Folha de S. Paulo


A democracia na avenida

É democrático fechar a avenida Paulista para carros aos domingos, a fim de que a via se transforme em área de lazer? Se submetêssemos a proposta do prefeito Fernando Haddad a escrutínio popular, não há muita dúvida de que seria aprovada por larga margem.

Eu próprio votaria a favor, embora deva admitir que meu sufrágio teria algo de frívolo, já que não tenho nenhuma intenção de frequentar o parque improvisado. Meu "sim" ao fechamento teria como principal motivação uma espécie de solidariedade para com os comunícipes. Acho bacana que as pessoas tenham espaços para divertir-se e conviver.
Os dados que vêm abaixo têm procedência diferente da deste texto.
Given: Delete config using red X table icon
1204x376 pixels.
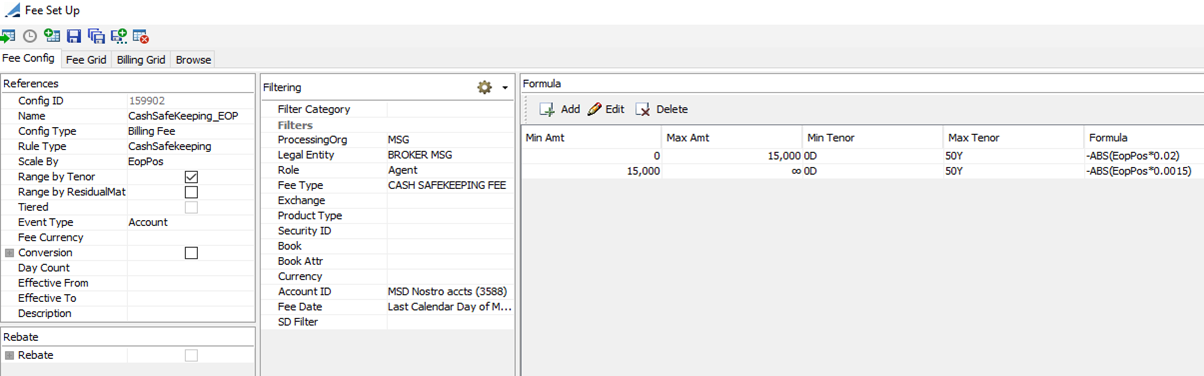Looking at the screenshot, I should click(x=141, y=36).
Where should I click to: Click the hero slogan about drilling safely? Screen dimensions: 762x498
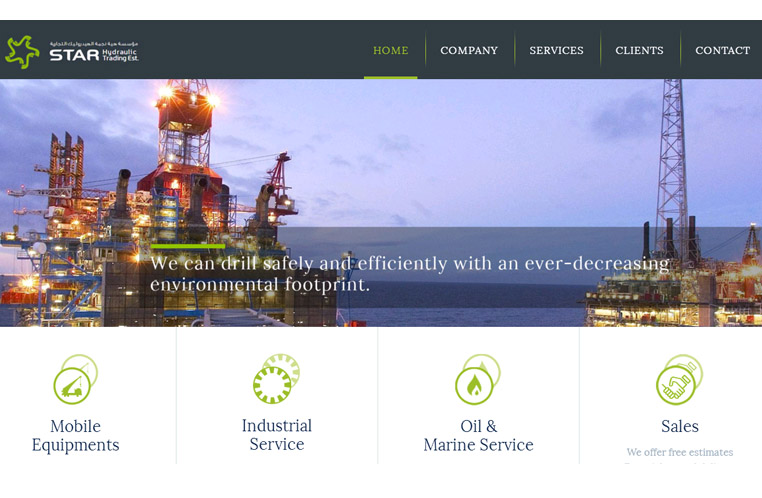410,274
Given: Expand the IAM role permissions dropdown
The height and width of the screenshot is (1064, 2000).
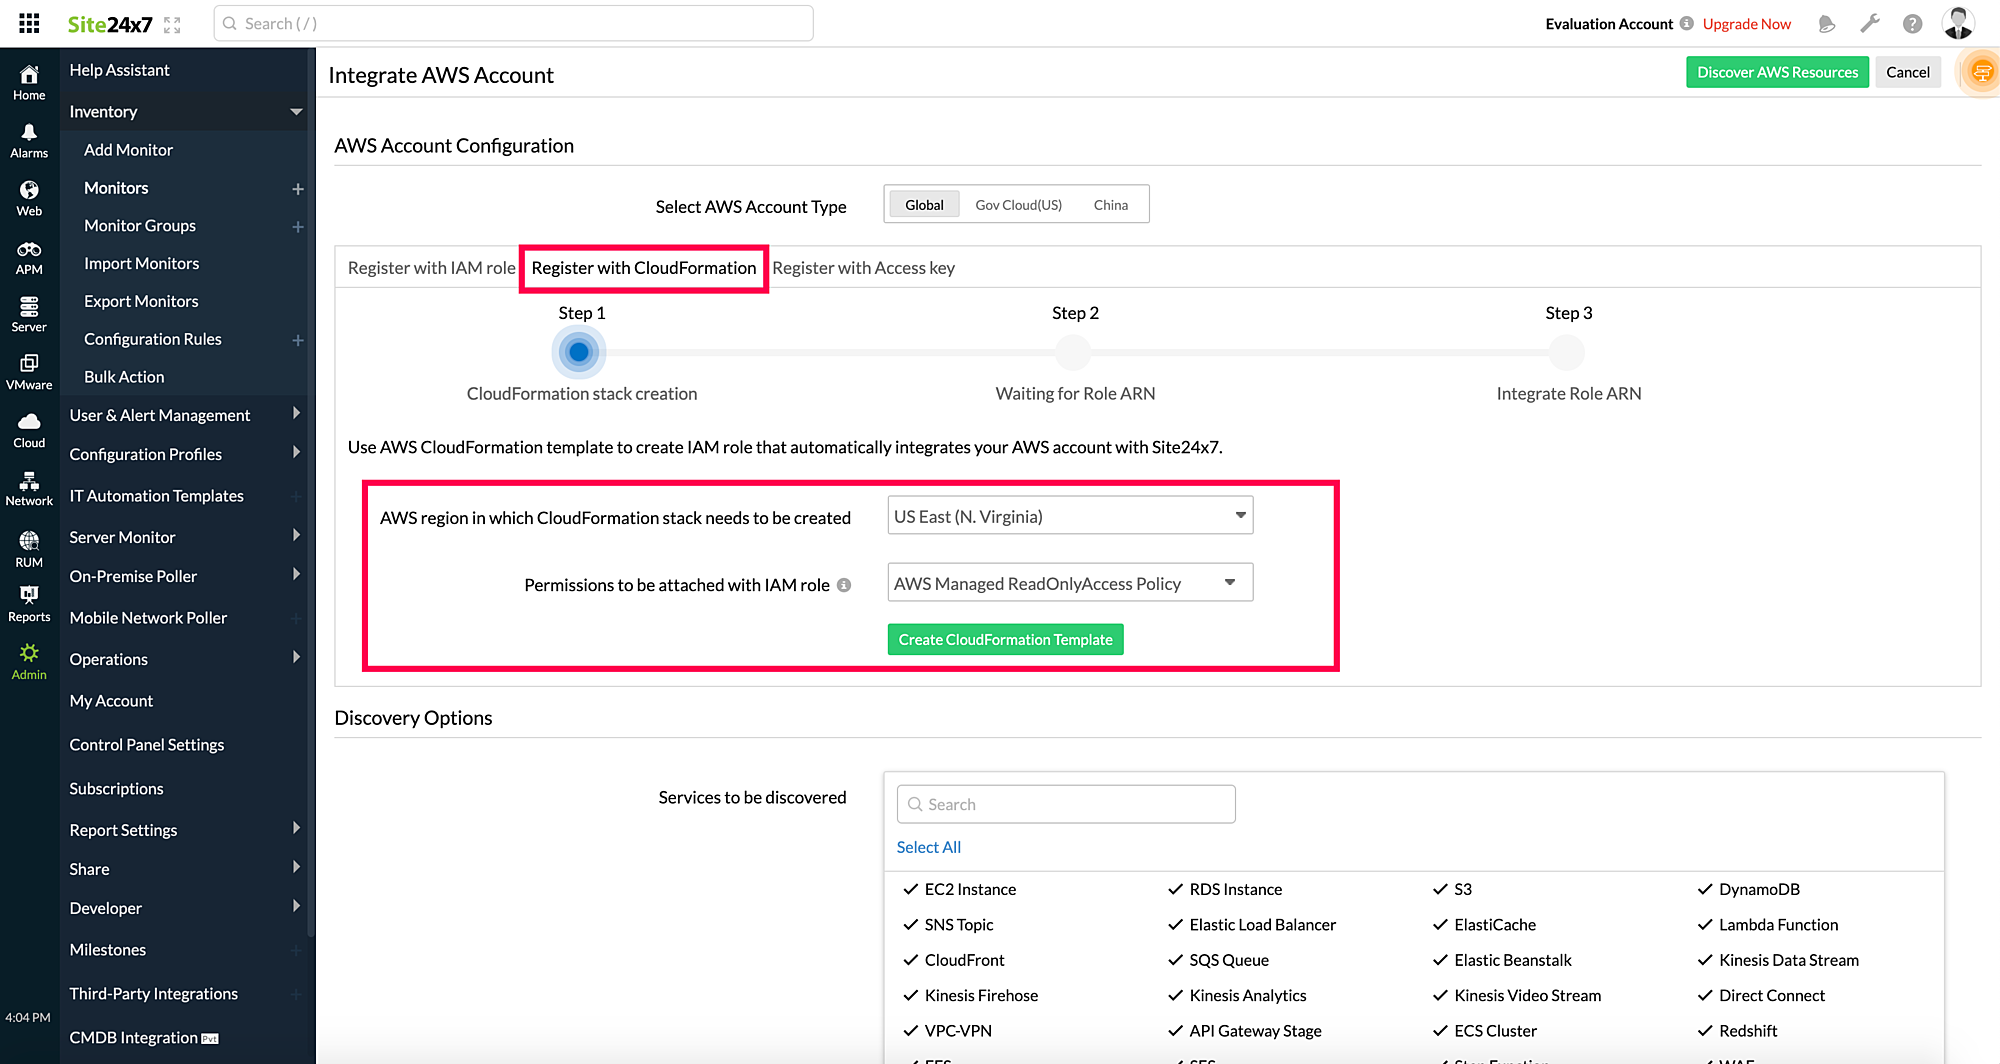Looking at the screenshot, I should click(x=1069, y=583).
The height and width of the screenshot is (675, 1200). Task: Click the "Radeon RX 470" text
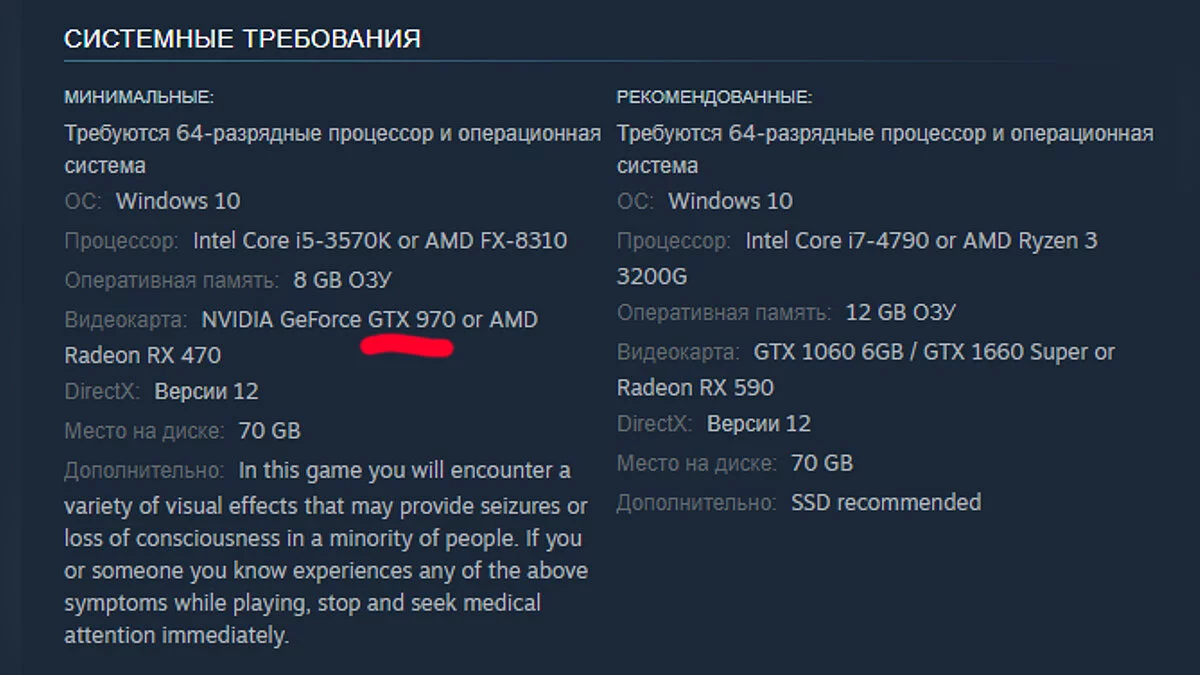(x=143, y=355)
Os frequentadores, sejam atuais ou apenas potenciais, porém, são só parte da equação. Não podemos esquecer que existe uma população que reside na avenida que é bastante prejudicada pela interdição. Ter de avisar previamente as autoridades quando pretende sair de casa motorizado para que seja providenciada uma escolta não é algo que possa ser descrito como um incômodo menor. Algo parecido vale para os comerciantes da região, que se queixam de que a mudança nas regras lhes impõe boas perdas no faturamento.

Obviamente, meu voto não deveria ter o mesmo peso do de um cidadão que more ou trabalhe na avenida. No meio do caminho, há o daqueles que de fato usam a Paulista como área de lazer. A democracia ainda não desenvolveu mecanismos para lidar com situações como essa. Quantos "sins" de usuários seriam necessários para contrabalançar um "não" de residente?
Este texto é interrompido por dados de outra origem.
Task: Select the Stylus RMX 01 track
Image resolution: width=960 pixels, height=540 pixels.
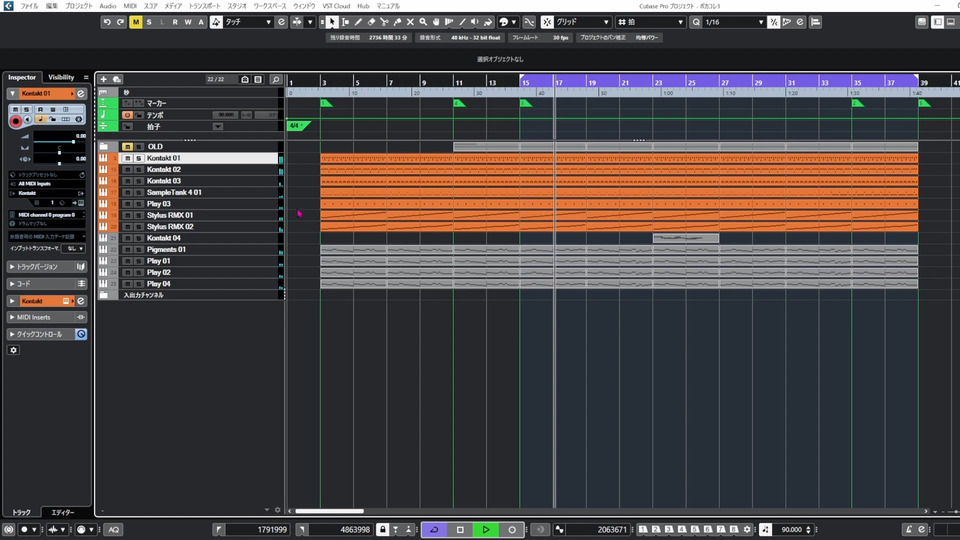Action: 169,215
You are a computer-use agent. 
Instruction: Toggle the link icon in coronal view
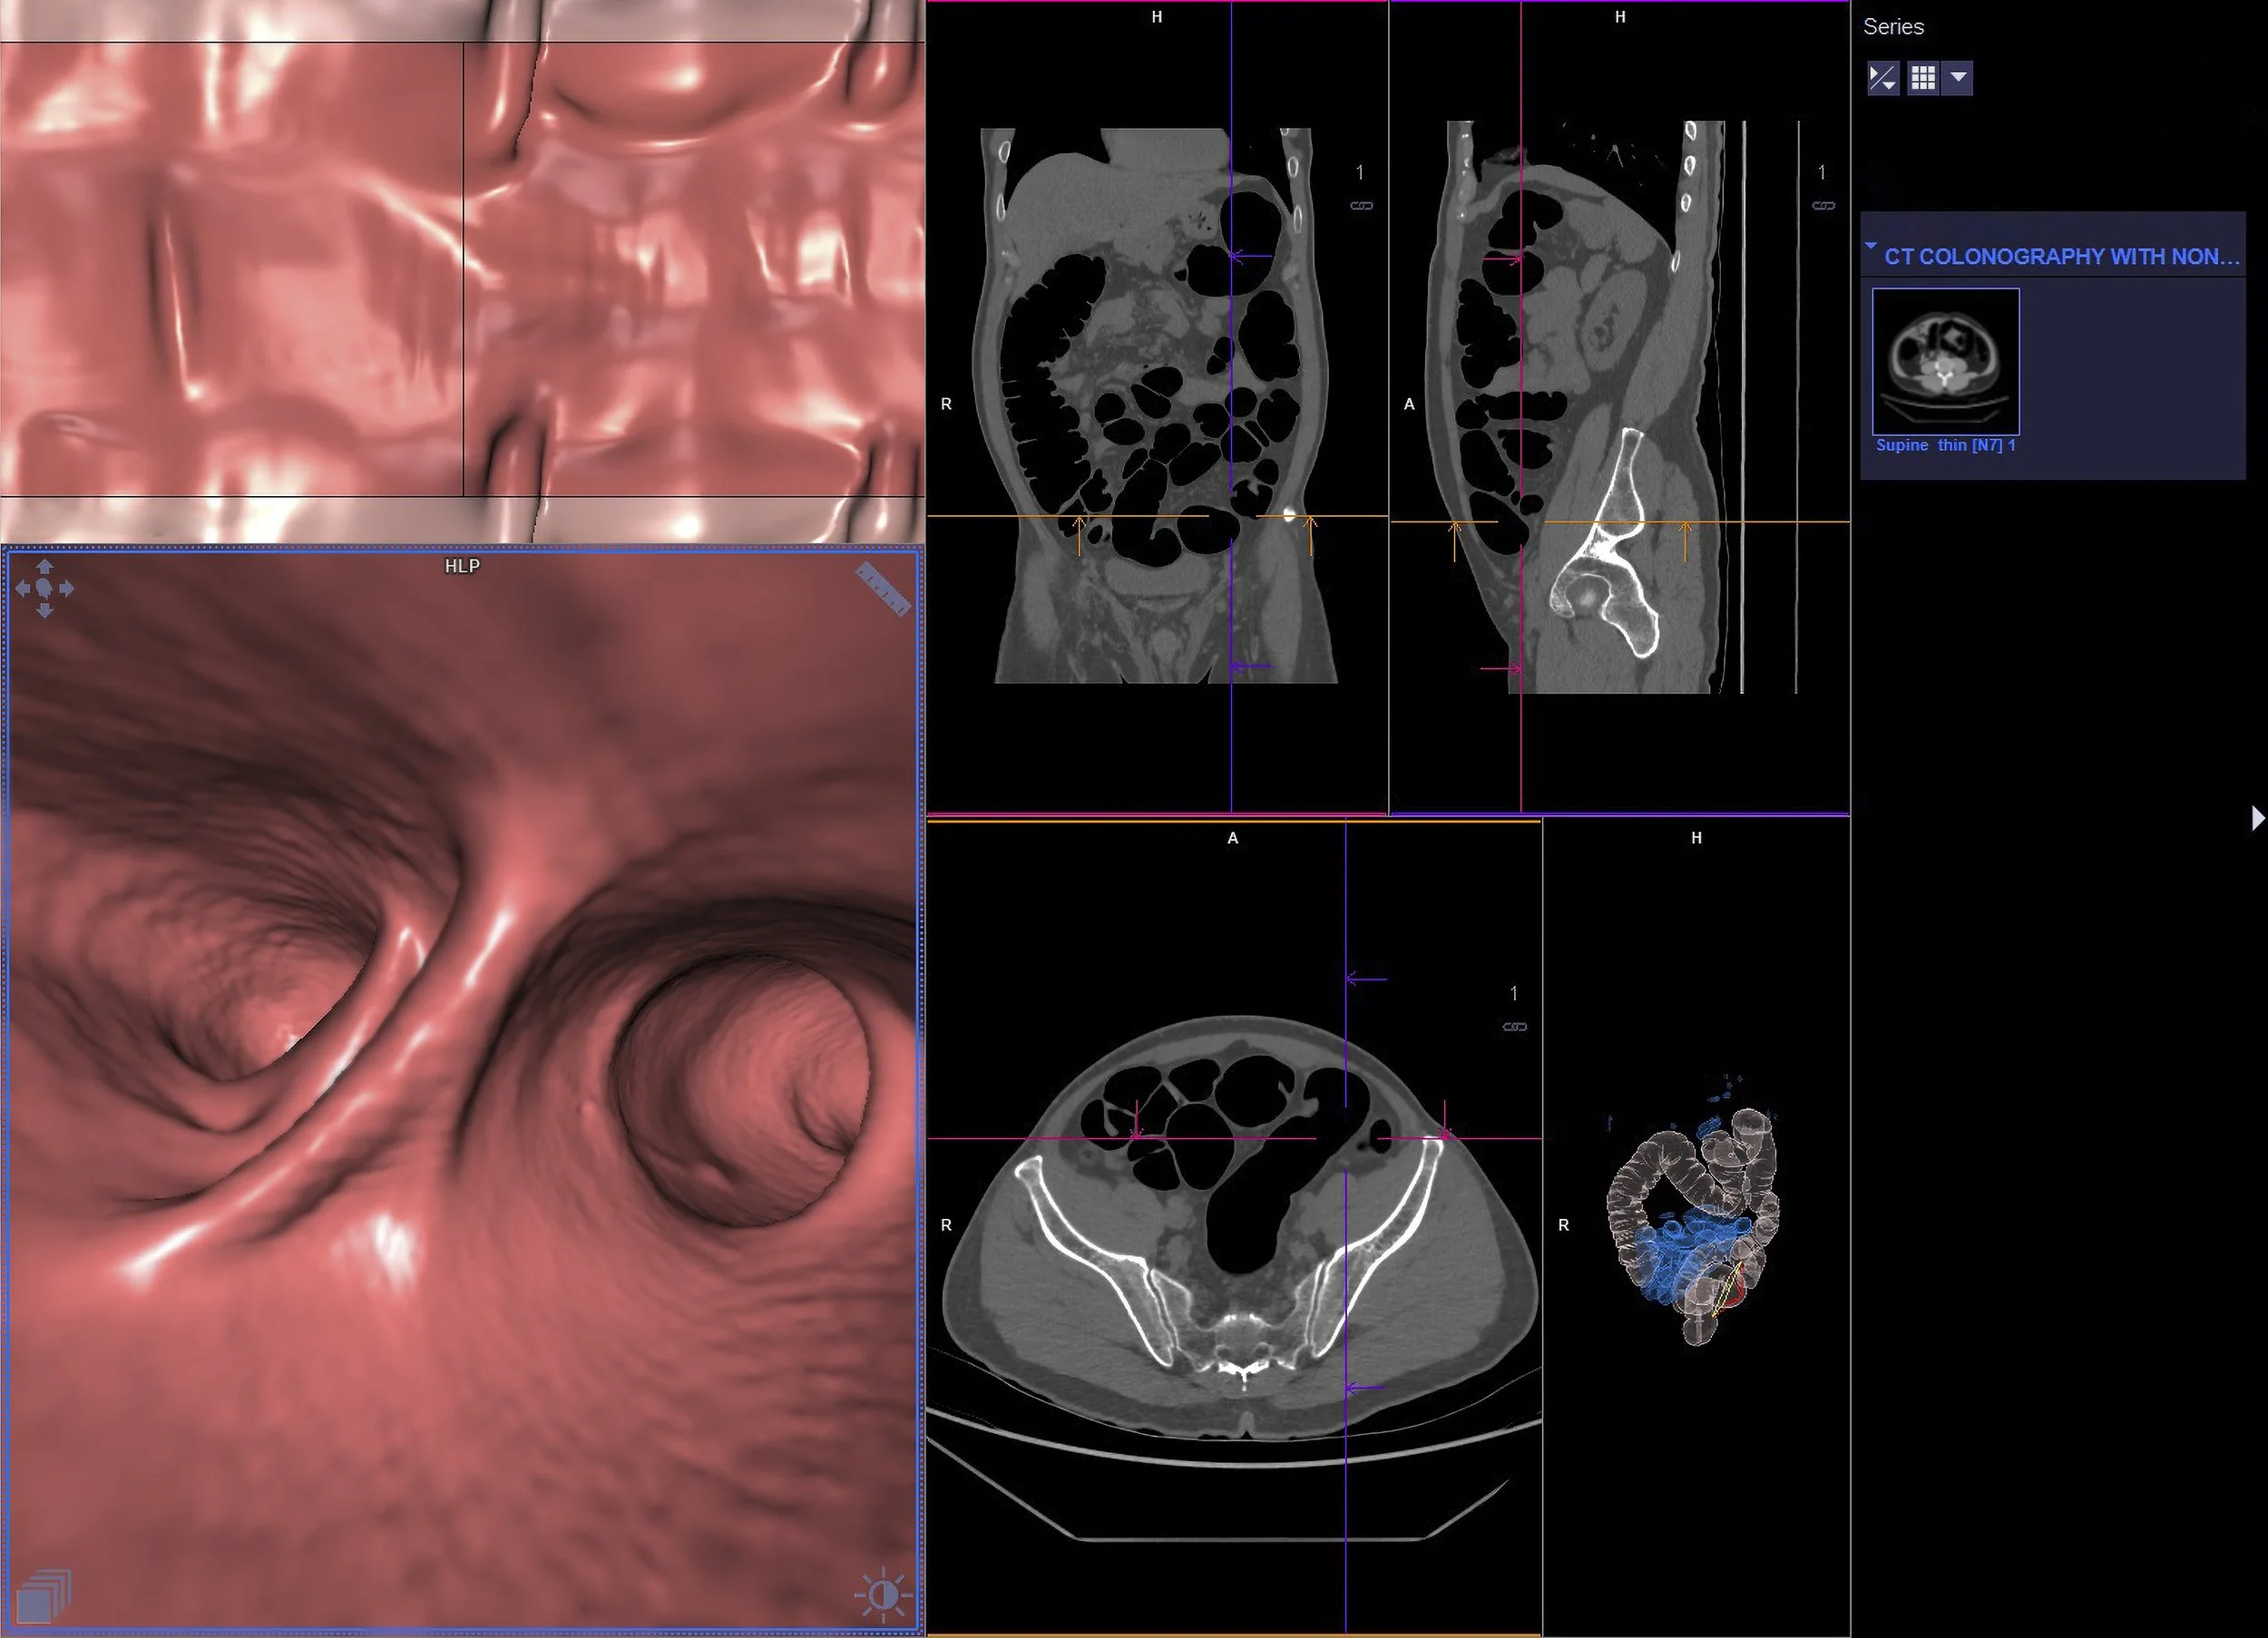[x=1361, y=206]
Os moradores da Paulista que se opõem ao fechamento são que tipo de minoria? Uma cujos interesses podem ser legitimamente sobrepujados pela vontade da maioria, ou uma cujos direitos devem ser preservados mesmo que contra o desejo da maior parte da população? Sinceramente não sei. Inclino-me pela primeira, mas creio que pensaria diferente se residisse ali. É complicado.